-- START OF DOCUMENT SEGMENT --

The opinion of the court was delivered by: BEEKS
This case involves a collision between a tug, the THOR, and the vessel it was assisting, the LINDENWOOD VICTORY. Plaintiff, bareboat charterer of the THOR, brought suit to recover the cost of raising and repairing its tug; as subrogee of the loss sustained by an independent compass adjuster who was on the tug at the time of the casualty which was paid by plaintiff; and for damages for detention. Defendant, owner of the towed vessel, counterclaimed for damages sustained by its vessel. The facts of the case, which are largely undisputed, are as follows:
The LINDENWOOD VICTORY was unberthed without event, and successfully maneuvered past the vessels moored astern at the outer berths of Pier 91 to a position where its stem was some distance southerly of the south faces of Piers 90 and 91. During this period, and until the casualty, the only engine order signal given by the LINDENWOOD VICTORY to the THOR was for the THOR to tow astern.
When she cleared the outer end of Pier 91 the LINDENWOOD VICTORY's engine was ordered slow astern. Some four minutes thereafter, at approximately 1423, the engine was ordered half astern. No signals were given to the tugs that the engine was being used. The THOR's own "prop wash" prevented her crew from realizing that the LINDENWOOD VICTORY's engine was being used. At about the same time the engine was ordered half astern the RETRIEVER was directed to shift from the port bow to the starboard bow to straighten the LINDENWOOD VICTORY for entry to Pier 90, and she began to do so.
At this time the THOR was pulling dead astern on a short towline of some sixty to seventy feet. At about 1424, having seen the RETRIEVER's changed position, the THOR changed course toward the southwest quadrant, to port of the axis of travel of the LINDENWOOD VICTORY, to assist in straightening her for entry to Pier 90. The THOR's maneuver was entirely proper in the circumstances, but it did not alter the LINDENWOOD VICTORY's axis of travel because her engine was being used, and she began to overrun the THOR. Realizing that the THOR was in difficulty, the pilot of the LINDENWOOD VICTORY ordered the engine stopped at approximately 1424. At approximately 1425 the astern movement which the LINDENWOOD VICTORY exerted on the short towline pulled the stern of the THOR against the port side of the LINDENWOOD VICTORY, and the THOR capsized and sank at a point approximately 75 feet forward of the stern shortly thereafter.
Plaintiff contends the LINDENWOOD VICTORY was at fault in, inter alia, using her engine and moving astern at excessive speed under the circumstances then existing, without notice or warning to her assisting tugs. Defendant denies this contention and alleges that the THOR was unseaworthy in that the brake of the towing machine was defective, and that the crew was inattentive and/or incompetent in failing to release the brake of the towing machine to free the towline. These contentions will be discussed seriatim.

-- END OF DOCUMENT SEGMENT --
-- START OF MATERIAL --

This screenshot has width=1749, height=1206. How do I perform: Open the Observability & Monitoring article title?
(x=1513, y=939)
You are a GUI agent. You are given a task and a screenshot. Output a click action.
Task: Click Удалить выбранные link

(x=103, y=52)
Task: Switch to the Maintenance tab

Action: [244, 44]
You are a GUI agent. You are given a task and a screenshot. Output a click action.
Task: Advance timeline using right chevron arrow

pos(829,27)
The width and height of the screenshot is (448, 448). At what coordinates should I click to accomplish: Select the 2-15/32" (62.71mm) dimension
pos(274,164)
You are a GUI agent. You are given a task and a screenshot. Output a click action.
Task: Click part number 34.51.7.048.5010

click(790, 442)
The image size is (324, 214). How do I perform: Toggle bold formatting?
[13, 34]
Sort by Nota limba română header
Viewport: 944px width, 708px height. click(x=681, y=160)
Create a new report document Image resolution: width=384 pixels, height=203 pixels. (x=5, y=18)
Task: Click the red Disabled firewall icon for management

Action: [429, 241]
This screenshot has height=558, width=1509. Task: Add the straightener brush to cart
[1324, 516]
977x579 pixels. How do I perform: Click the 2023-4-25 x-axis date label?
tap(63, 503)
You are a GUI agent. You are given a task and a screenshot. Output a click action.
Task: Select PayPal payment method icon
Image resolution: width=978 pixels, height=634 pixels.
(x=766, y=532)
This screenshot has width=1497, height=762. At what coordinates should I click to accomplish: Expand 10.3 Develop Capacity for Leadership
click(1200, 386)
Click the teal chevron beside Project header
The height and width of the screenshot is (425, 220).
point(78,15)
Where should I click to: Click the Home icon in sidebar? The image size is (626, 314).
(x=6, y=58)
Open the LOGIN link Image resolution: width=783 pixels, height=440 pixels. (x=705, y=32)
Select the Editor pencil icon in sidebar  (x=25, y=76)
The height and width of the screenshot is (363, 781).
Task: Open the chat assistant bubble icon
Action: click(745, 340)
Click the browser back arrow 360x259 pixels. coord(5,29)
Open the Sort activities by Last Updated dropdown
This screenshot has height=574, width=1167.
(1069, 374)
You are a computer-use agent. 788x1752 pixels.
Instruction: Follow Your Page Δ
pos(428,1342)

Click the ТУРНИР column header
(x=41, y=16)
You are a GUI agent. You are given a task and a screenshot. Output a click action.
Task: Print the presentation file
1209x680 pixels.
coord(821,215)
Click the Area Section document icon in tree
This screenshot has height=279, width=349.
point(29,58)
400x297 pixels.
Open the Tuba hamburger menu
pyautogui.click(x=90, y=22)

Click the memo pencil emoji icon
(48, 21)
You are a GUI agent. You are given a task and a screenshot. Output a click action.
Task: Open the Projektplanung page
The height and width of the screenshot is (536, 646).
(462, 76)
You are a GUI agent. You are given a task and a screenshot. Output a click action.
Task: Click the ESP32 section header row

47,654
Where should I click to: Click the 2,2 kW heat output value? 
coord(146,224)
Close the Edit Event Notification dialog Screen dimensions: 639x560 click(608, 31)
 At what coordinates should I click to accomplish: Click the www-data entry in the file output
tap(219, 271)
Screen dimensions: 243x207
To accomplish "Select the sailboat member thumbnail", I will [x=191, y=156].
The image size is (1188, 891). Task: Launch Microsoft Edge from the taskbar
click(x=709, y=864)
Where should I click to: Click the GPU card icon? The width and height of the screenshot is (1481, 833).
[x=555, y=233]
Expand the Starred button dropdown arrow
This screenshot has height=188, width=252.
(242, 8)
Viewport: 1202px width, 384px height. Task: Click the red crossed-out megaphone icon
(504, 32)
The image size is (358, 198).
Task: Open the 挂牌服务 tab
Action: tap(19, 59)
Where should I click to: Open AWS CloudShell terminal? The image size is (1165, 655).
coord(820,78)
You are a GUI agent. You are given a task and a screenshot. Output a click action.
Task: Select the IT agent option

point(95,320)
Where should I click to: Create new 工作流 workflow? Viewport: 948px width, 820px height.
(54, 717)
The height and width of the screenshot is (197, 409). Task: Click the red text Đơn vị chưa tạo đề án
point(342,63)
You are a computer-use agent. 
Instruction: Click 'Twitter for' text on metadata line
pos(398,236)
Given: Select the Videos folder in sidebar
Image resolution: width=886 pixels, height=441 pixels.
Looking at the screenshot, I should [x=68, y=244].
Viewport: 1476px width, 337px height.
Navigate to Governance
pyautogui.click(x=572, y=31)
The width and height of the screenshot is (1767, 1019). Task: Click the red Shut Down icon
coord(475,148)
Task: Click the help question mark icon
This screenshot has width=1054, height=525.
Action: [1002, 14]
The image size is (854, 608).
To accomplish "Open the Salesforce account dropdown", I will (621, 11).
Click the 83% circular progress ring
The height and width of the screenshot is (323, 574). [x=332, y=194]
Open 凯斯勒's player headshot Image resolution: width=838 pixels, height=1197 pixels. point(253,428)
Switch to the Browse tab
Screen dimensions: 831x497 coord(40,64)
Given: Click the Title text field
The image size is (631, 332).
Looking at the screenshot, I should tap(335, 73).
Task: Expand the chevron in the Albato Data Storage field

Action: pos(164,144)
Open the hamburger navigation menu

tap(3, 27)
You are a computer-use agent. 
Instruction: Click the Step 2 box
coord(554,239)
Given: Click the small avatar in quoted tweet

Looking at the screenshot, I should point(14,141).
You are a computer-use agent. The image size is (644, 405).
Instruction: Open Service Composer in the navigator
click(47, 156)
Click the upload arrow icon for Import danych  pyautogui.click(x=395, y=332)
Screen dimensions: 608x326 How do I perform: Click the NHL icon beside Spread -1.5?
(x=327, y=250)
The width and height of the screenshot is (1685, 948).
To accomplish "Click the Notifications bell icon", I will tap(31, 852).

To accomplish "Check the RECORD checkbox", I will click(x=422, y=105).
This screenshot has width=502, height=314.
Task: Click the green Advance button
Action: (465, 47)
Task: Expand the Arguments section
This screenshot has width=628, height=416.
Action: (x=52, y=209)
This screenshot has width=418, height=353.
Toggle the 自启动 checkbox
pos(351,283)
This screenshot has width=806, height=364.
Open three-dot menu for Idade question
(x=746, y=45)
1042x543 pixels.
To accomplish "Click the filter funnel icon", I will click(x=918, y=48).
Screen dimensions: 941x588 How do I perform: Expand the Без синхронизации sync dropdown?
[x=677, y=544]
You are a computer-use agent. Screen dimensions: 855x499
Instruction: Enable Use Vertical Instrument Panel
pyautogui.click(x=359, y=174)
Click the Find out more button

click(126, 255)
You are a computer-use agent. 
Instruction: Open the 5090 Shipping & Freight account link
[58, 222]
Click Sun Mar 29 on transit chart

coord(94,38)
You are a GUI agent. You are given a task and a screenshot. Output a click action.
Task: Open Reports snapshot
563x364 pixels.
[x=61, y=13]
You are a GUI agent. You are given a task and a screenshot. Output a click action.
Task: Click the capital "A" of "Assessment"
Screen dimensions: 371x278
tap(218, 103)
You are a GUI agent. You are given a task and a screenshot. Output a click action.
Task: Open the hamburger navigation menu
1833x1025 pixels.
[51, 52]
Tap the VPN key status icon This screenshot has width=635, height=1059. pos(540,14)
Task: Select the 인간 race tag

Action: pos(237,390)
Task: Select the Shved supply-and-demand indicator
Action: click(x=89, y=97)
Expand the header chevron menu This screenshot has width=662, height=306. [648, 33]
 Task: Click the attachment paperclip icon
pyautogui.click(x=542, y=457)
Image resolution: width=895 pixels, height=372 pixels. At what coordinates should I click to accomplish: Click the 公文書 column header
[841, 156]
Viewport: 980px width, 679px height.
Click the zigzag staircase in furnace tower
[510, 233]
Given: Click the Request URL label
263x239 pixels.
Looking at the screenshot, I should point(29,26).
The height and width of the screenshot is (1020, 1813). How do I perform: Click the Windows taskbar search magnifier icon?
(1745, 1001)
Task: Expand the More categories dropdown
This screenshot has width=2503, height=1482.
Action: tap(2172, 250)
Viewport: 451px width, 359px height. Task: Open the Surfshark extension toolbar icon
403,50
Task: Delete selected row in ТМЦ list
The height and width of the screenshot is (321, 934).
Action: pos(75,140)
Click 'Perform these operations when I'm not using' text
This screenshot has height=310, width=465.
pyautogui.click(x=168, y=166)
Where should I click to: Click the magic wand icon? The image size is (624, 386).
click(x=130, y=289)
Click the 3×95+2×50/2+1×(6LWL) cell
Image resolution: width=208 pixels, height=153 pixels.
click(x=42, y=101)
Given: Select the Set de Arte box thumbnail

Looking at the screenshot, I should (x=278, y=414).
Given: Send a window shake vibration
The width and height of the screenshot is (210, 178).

-- END OF MATERIAL --

EXERCISE TASKS:
1. In the court opinion on the THOR collision, what engine order was given to the LINDENWOOD VICTORY at approximately 1423?
2. Please list every vessel mentioned by name in the court opinion on the THOR collision.
3. Pick up the court opinion on the THOR collision after its last sentence and keep writing it.

TASK-BY-TASK RESULTS:
1. Half astern.

2. THOR, LINDENWOOD VICTORY, RETRIEVER

3.
In these circumstances the pilot of the LINDENWOOD VICTORY, having directed the RETRIEVER to proceed to the starboard bow to straighten the vessel, should have foreseen, if in fact he did not, that the THOR would pull to the southwest to assist in the straightening maneuver. In light of the THOR's probable course, he should also have foreseen that the additional impetus given the LINDENWOOD VICTORY's sternway by the use of her engine, particularly the increase in power and momentum to half astern, would cause her to rapidly overrun the THOR on its short tow, thereby placing the THOR in a position of peril. Nevertheless, he did not order the engine stopped until after he observed that the THOR was already in difficulty; the order came too late to arrest the LINDENWOOD VICTORY's power. Under the particular circumstances here present, I find that the pilot of the LINDENWOOD VICTORY was negligent in failing to foresee that the use of her engine in the existing conditions would place the THOR in a position of peril.
However, it cannot be said that such negligence was the sole proximate cause of the collision. The evidence adduced at the trial clearly reflects that the THOR did not release its brake, which would have allowed the towline to run free, although it had time to do so. It is not necessary to precisely determine whether such failure resulted from a defect in the brake mechanism, or from inattention and/or incompetence of the crew, or from a combination of these factors; one or more of these factors was present, and such fault clearly contributed to the collision.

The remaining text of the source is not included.